### Given problem
Return each line of the entries below that contains the string "resolution". Case counts.

☆ ☆ ☆ ☆

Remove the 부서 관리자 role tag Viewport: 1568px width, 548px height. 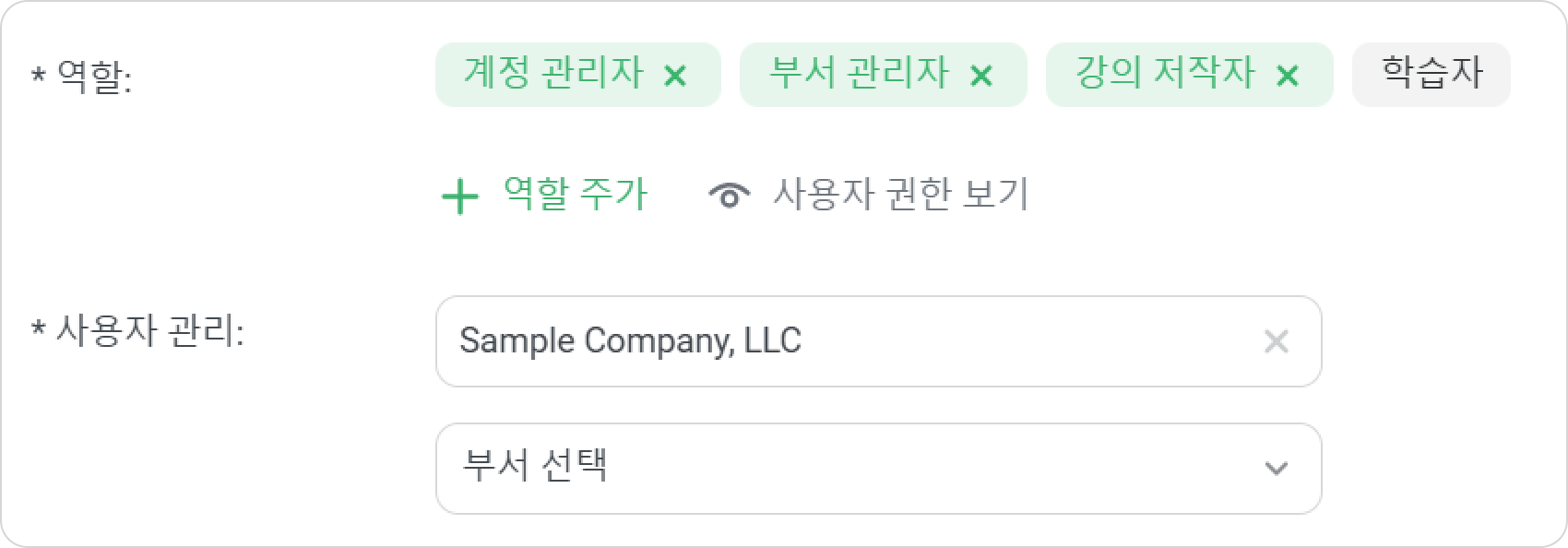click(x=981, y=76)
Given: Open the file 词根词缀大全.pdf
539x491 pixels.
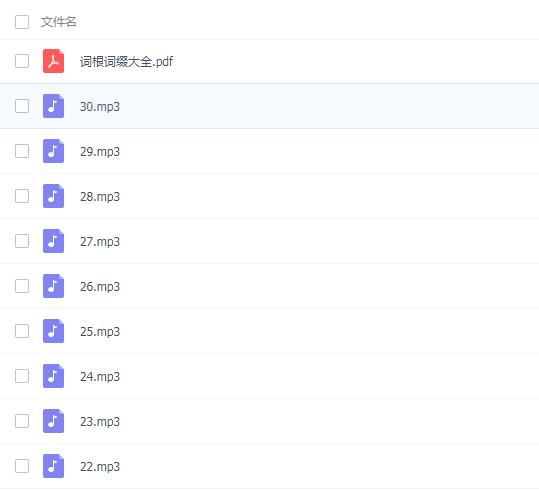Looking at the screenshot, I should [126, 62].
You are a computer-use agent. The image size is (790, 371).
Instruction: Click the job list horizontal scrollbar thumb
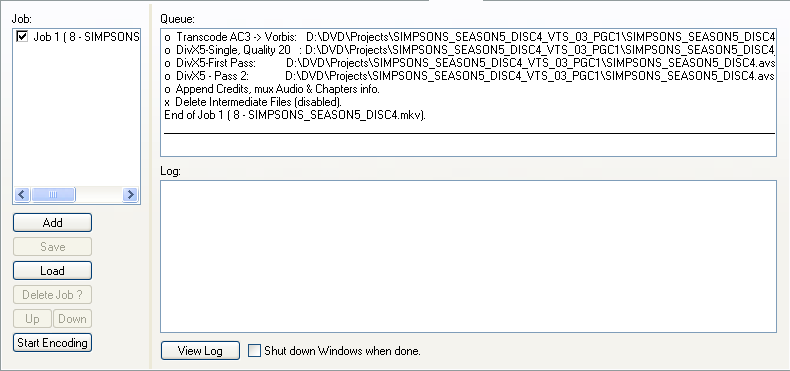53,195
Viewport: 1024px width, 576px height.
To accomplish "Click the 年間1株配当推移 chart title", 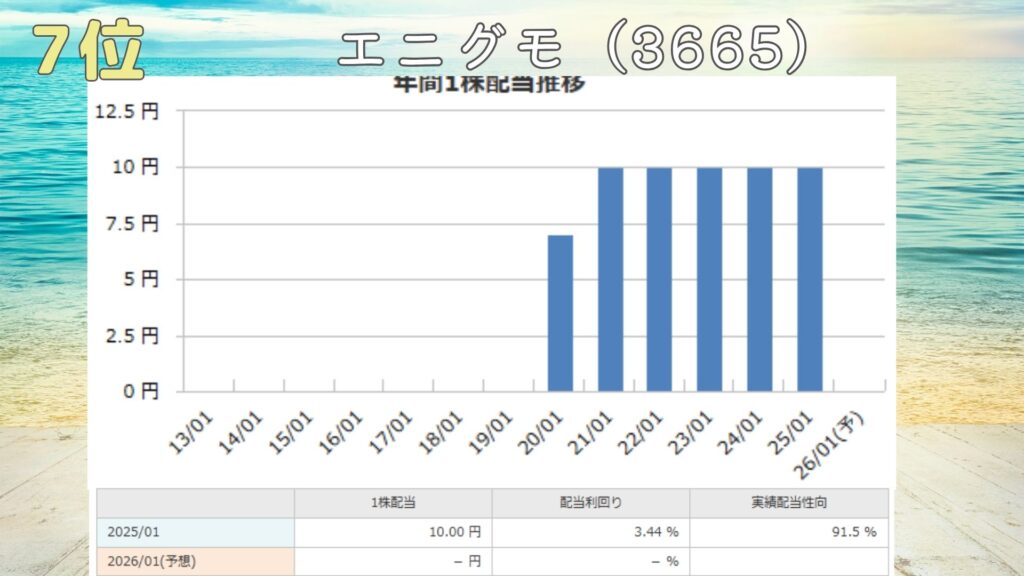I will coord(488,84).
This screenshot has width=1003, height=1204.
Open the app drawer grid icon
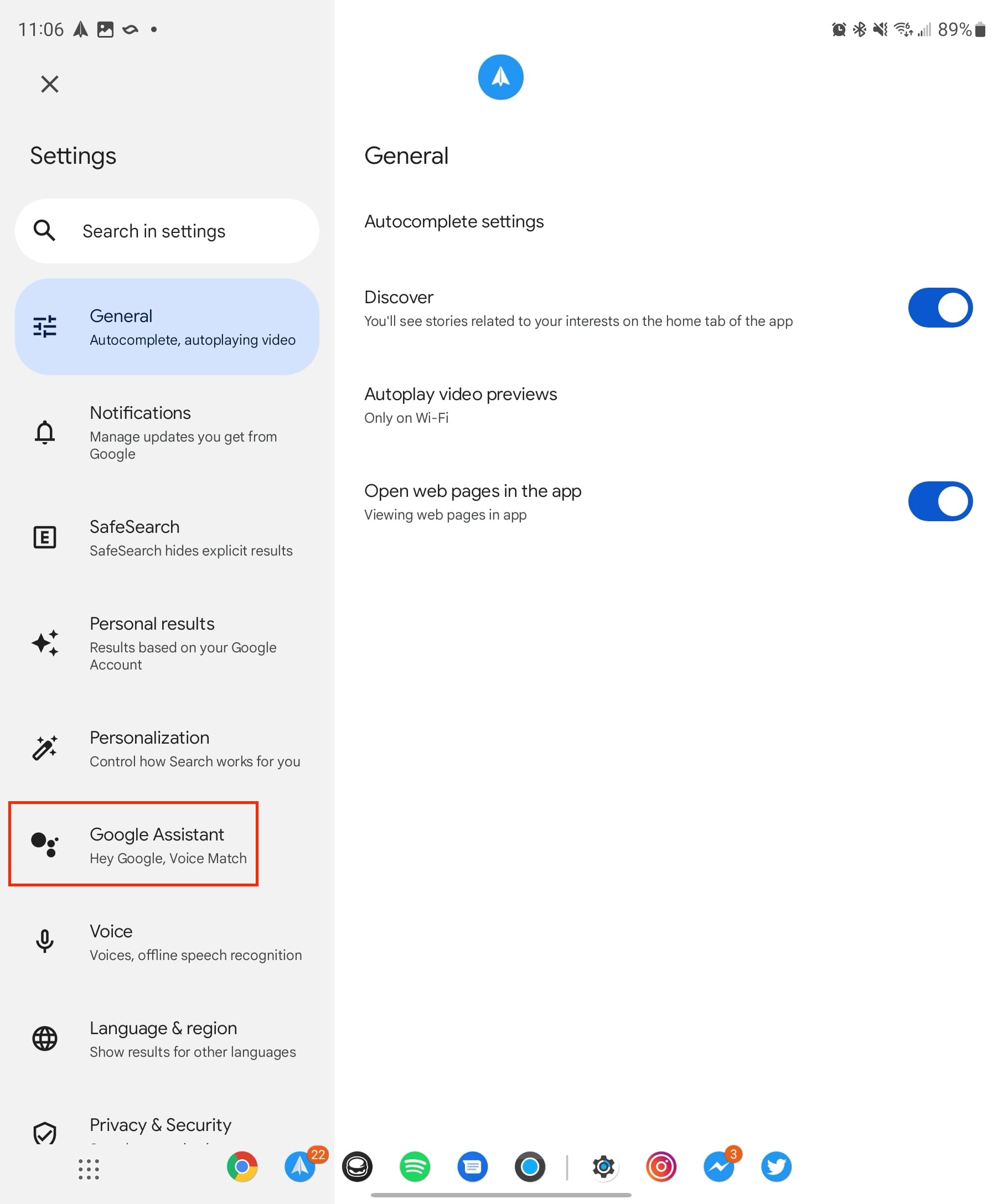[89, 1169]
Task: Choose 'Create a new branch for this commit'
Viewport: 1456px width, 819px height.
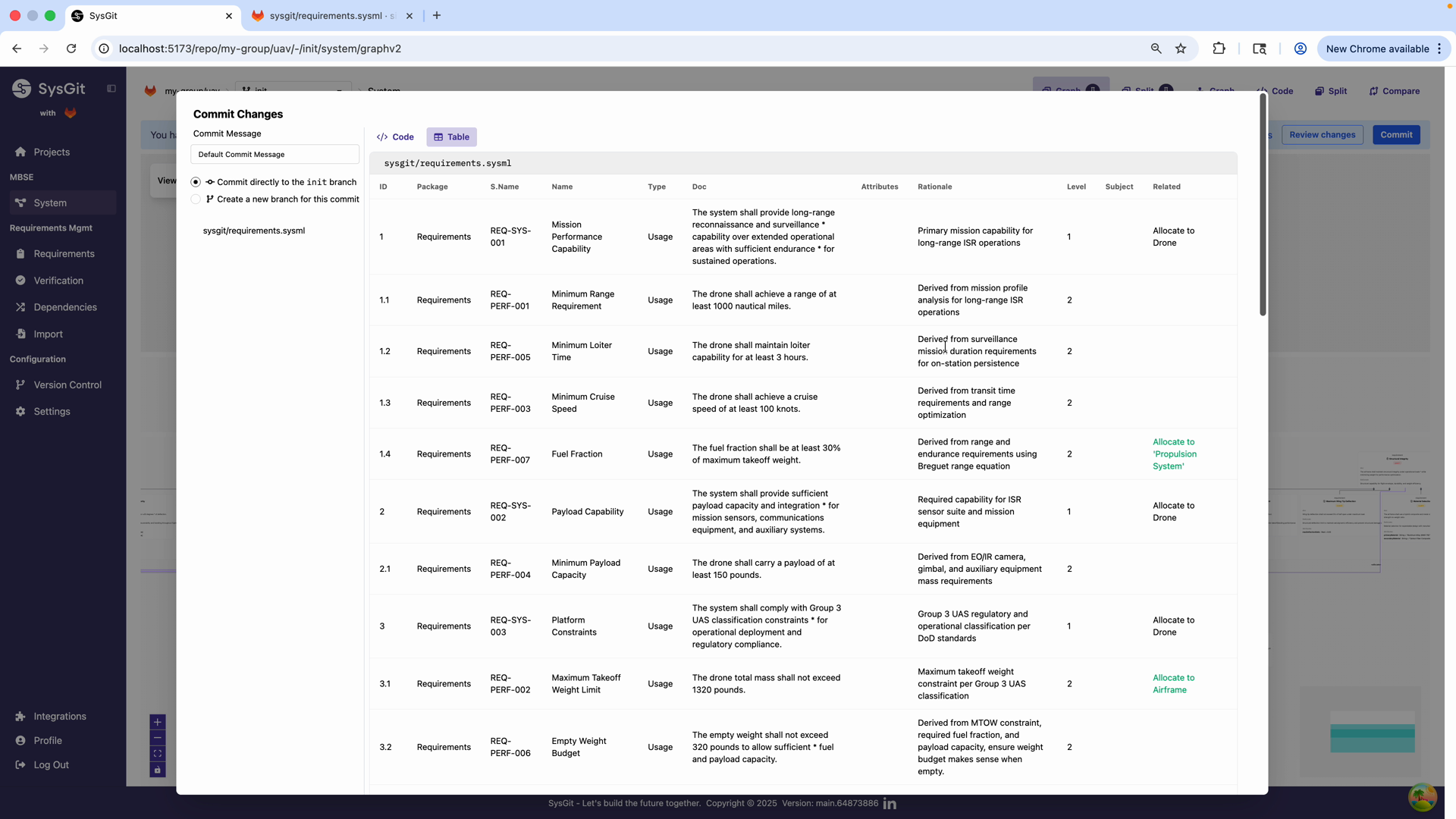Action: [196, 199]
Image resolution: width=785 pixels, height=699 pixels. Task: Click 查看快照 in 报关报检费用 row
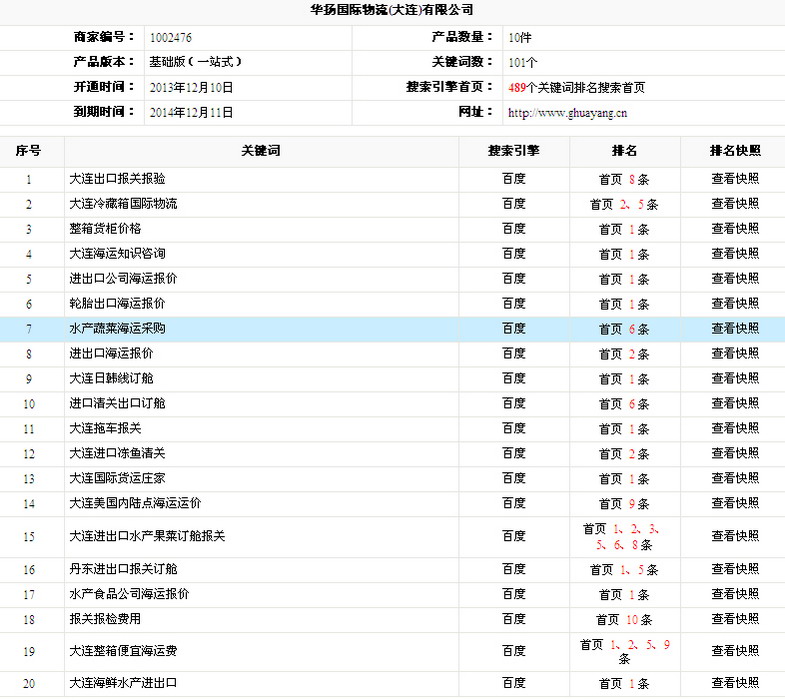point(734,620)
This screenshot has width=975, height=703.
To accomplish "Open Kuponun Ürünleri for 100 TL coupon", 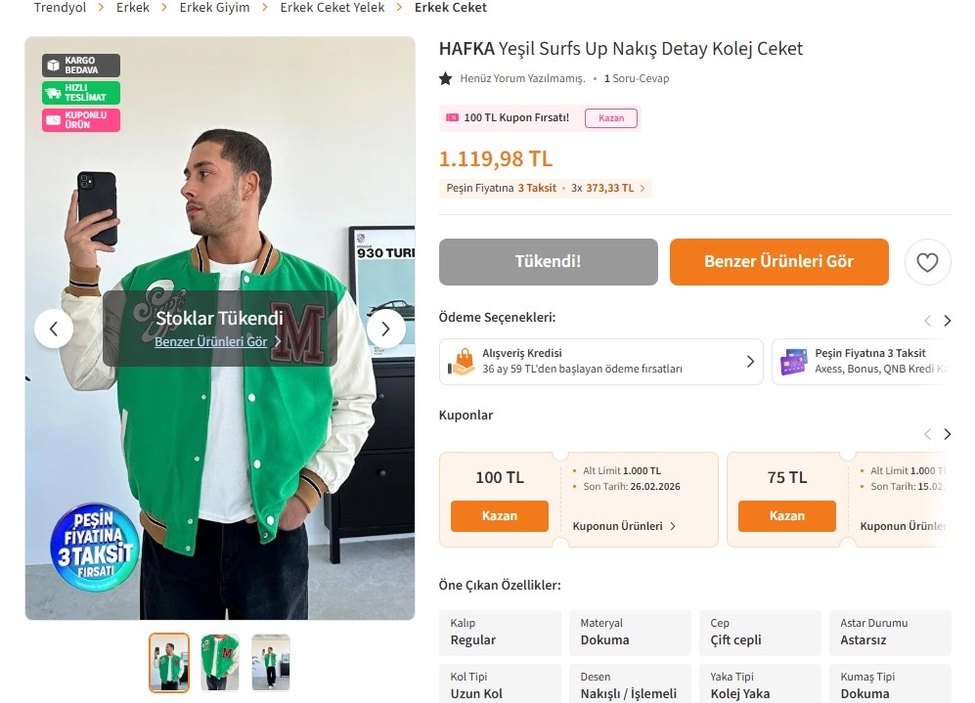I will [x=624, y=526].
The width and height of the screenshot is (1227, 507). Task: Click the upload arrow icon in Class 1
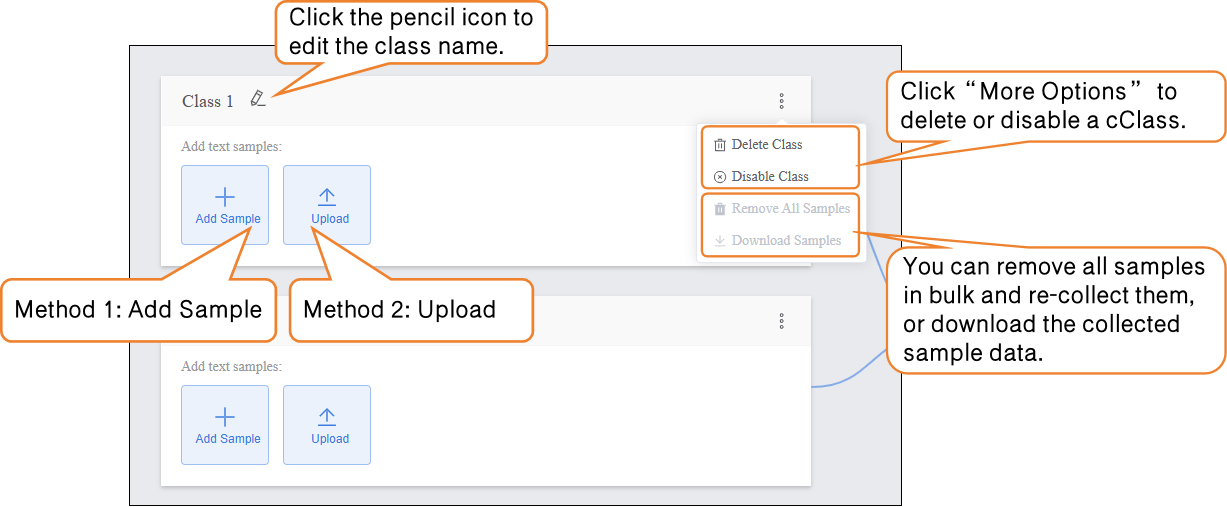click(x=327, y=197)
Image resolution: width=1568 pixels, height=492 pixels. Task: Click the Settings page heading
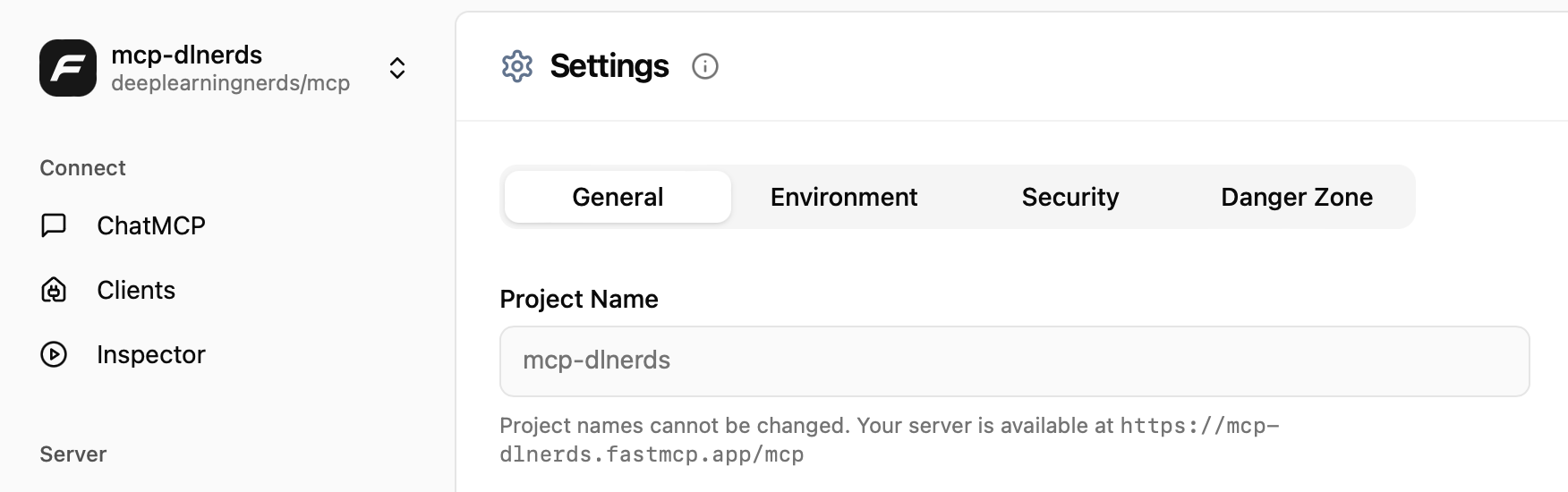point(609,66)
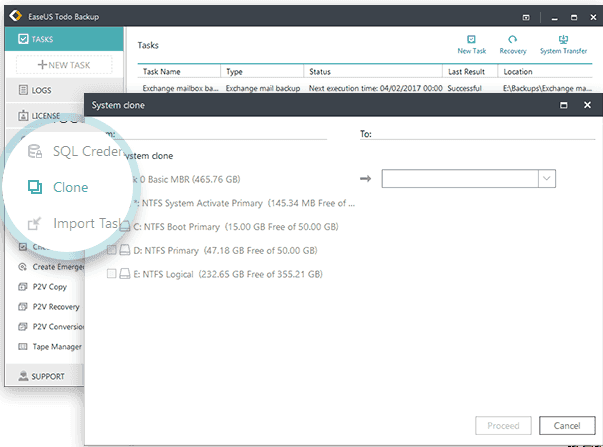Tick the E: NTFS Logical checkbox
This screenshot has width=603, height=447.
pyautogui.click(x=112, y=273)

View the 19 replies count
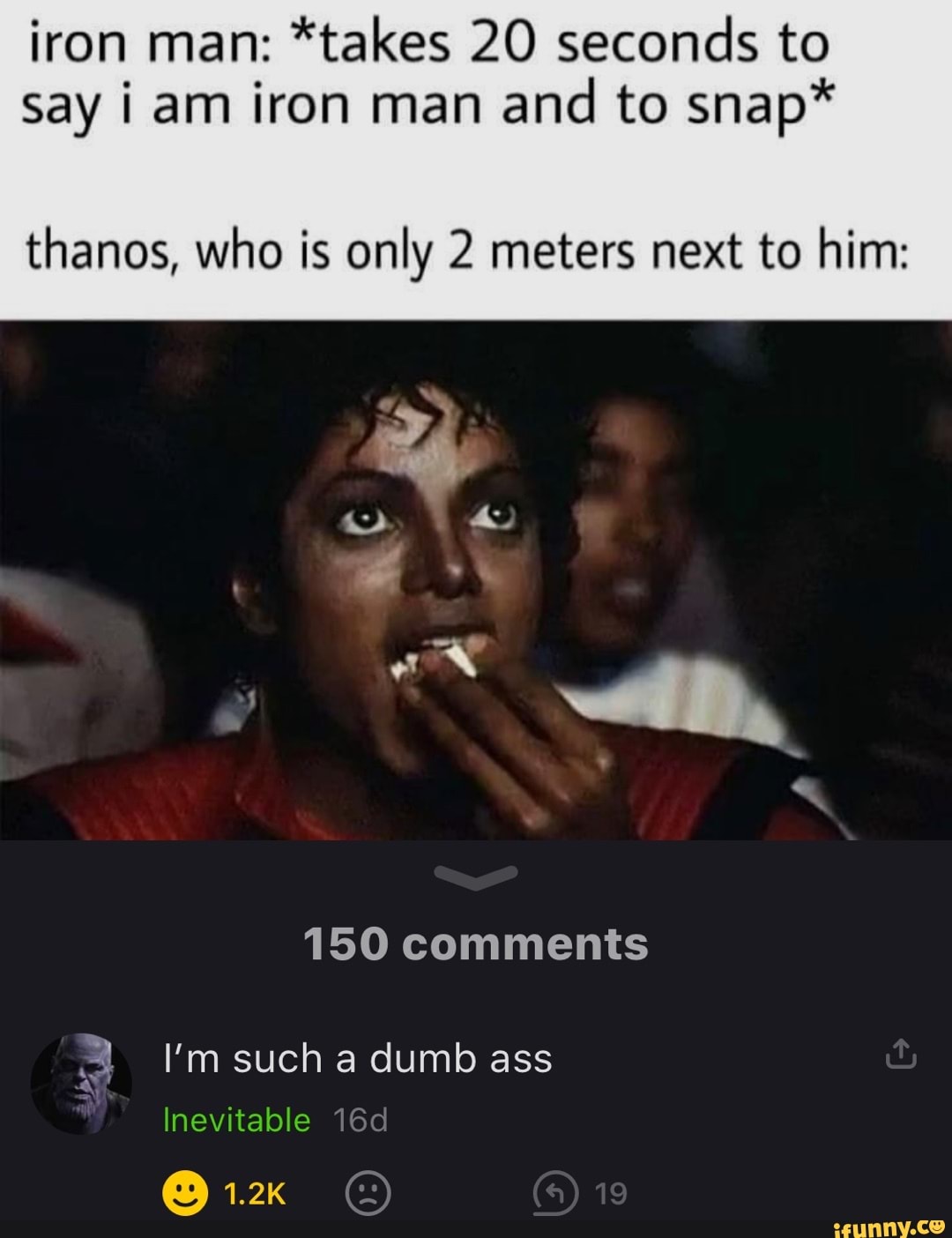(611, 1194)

☆ ☆ ☆ ☆

### Response to this task
Image resolution: width=785 pixels, height=699 pixels. Task: Click 查看快照 in 报关报检费用 row
Image resolution: width=1568 pixels, height=492 pixels. Task: Click the Settings page heading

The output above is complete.